Many recovery slogans and clichés have become part of people’s lived reality. People in recovery know that ‘you alone can do it, but you cannot do it alone’, because they have tried it on their own and failed time and time again. They know that ‘I can’t but we can’, they have been that addict or that alcoholic who has sat on their own thinking about recovery while ordering two bags of brown and one of white. Then there is the addict whose thinking turns to drinking: ‘I’ve never really had a problem with alcohol, it was just gear and crack – I’m sure I’ll be OK having a drink.’ These experiences prove that an addict on their own is indeed behind enemy lines – rhetoric soon becomes reality when you realise that we really are in this together.
So last Christmas we mobilised a member of the warrior down team and throughout the Christmas period this elder visited Rachel every day – sometimes she would refuse to communicate, some days she didn’t even know that the elder had called. A leaflet about TBRP was left at her home and contact numbers put up on the kitchen notice board, and throughout this time our elder simply made sure Rachel was as safe as she could be. Some days that involved a call for an ambulance, and some days it was removing the alcohol that had amassed in vast quantities around the house.

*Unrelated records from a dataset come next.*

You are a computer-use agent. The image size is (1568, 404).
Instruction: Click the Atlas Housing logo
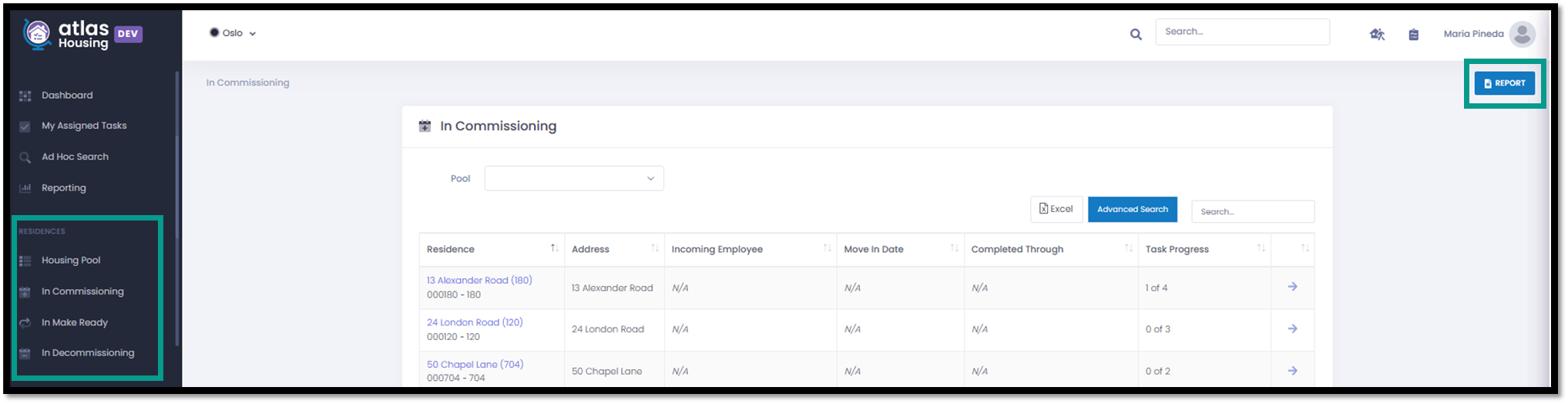[x=82, y=34]
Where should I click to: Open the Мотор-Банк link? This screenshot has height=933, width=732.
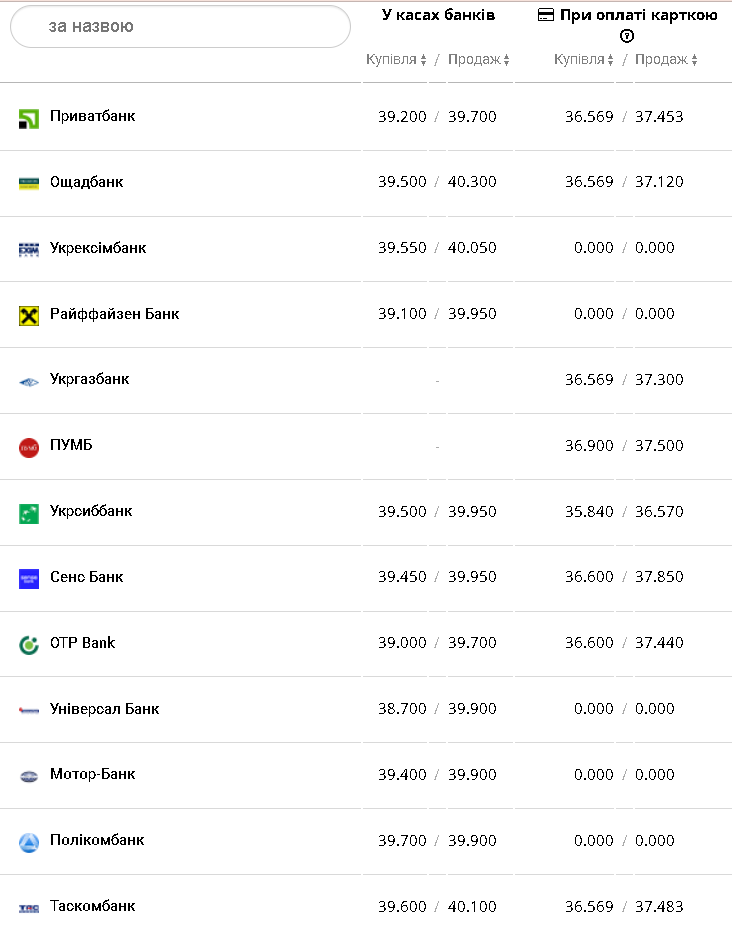point(93,775)
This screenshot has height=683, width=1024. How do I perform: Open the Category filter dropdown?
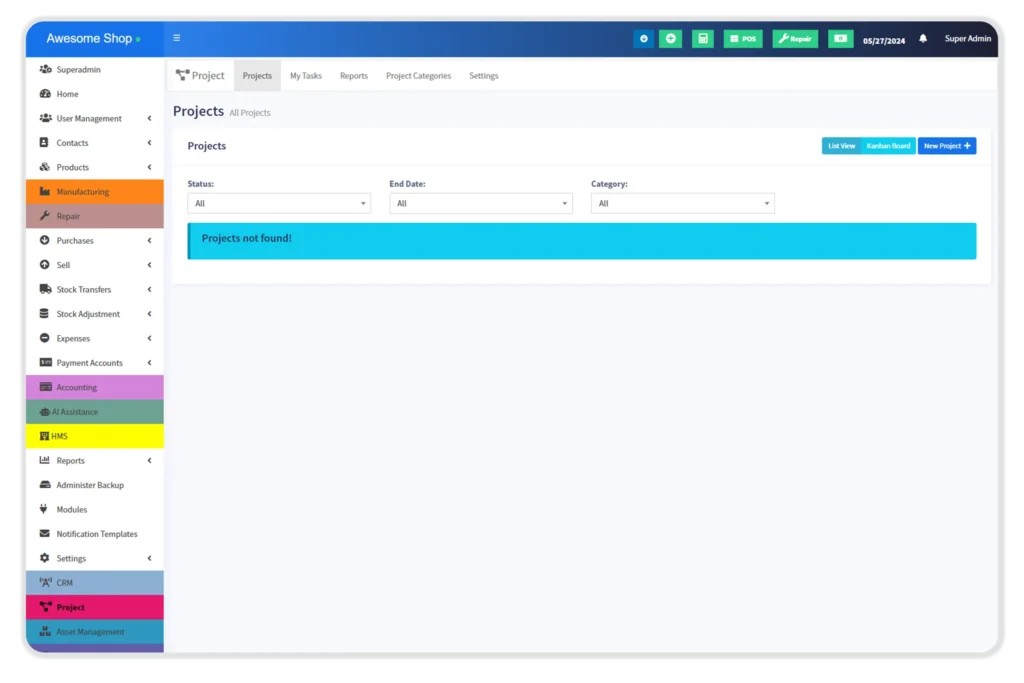[x=682, y=203]
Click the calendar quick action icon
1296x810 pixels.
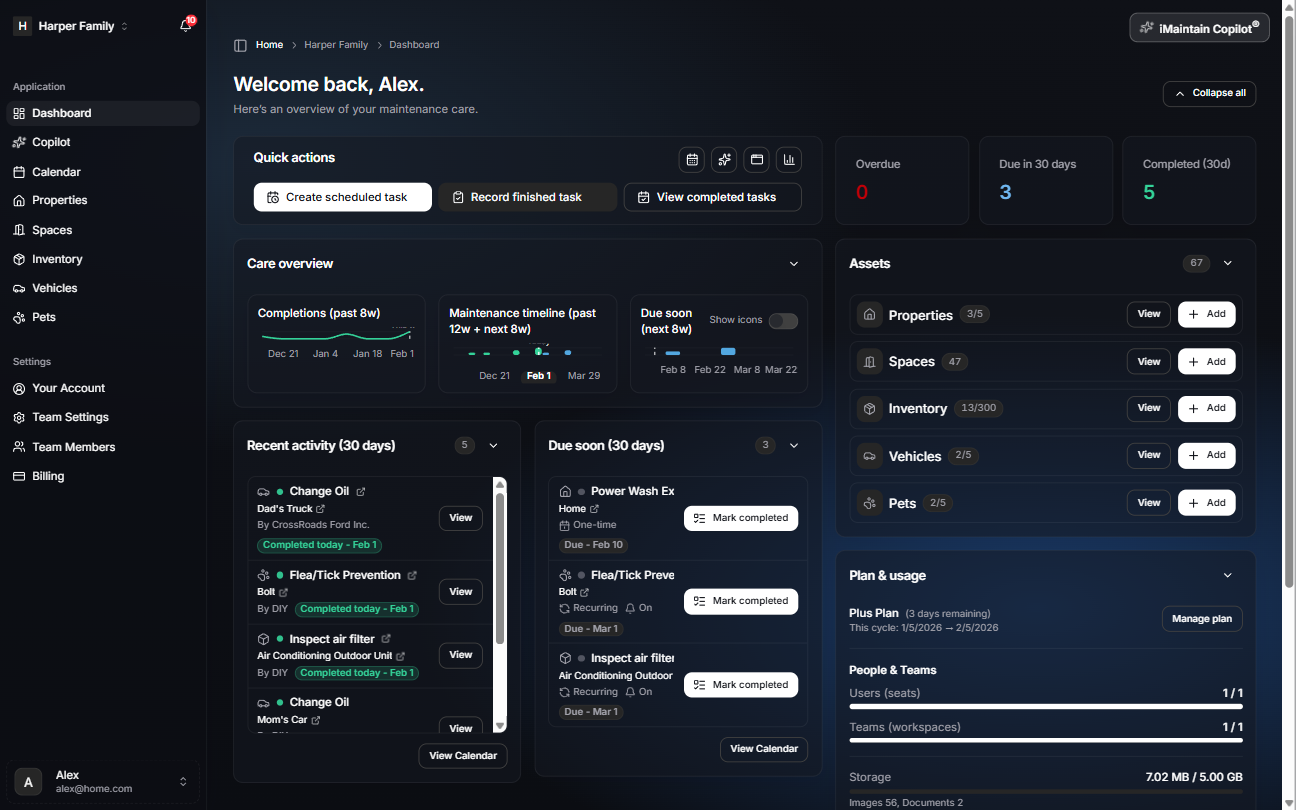[x=692, y=159]
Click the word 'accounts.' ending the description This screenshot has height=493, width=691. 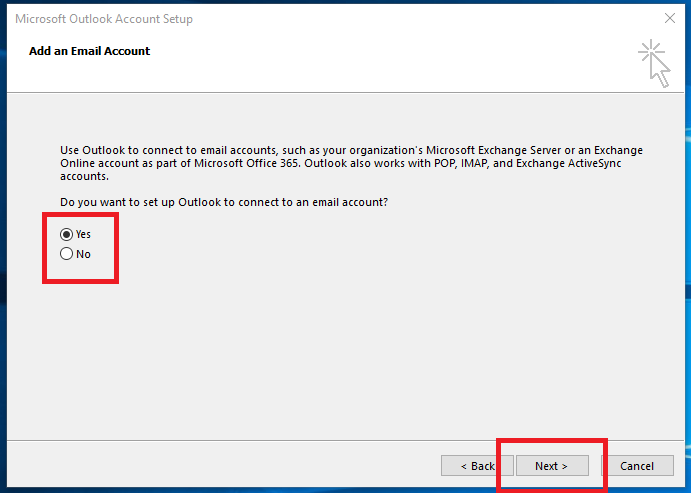(x=84, y=176)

Slowly, the communication between these two addicts started, and by the new year Rachel started to turn a corner and engage with a range of support services. Today, Rachel is six months abstinent and learning about the mutual benefits of one addict supporting another. She is contributing to her recovery community.
It’s not for us to speculate how Rachel’s Christmas, and more importantly her life, would have been had the elder not intervened. All we can say is that warrior down provides an opportunity for people at any stage of their journey. In the last year or so, I personally have seen this support for ten people back from the battle – from those who have never approached treatment services and are in early recovery, to those who have had years of sobriety, to those who now work in the field and have lost their way.
Today, all are sober, happy and re-engaged with living, and today I am sober, happy and living a life beyond my wildest dreams. The family of the Calder Valley gave me this over twenty years ago, so today I do my own service to the warrior down team and hold out a hand to others who need help.
Recovery is owned by the individual and the community they belong to. Our treatment system, as it is currently configured, cannot respond in this way. When Phil Valentine spoke of warrior down he also illustrated that recovery communities have existed for years and years, and treatment as we know it is relatively new. This was a ‘light bulb moment’ for many who work in the field. For me, it illustrated the limitations of our systems, reoriented the addict at the centre, and reminded us of the power of kinship. So forget the battle of the rhetoric of treatment and recovery and see beyond it, as the magic of ‘warrior down’ prevails.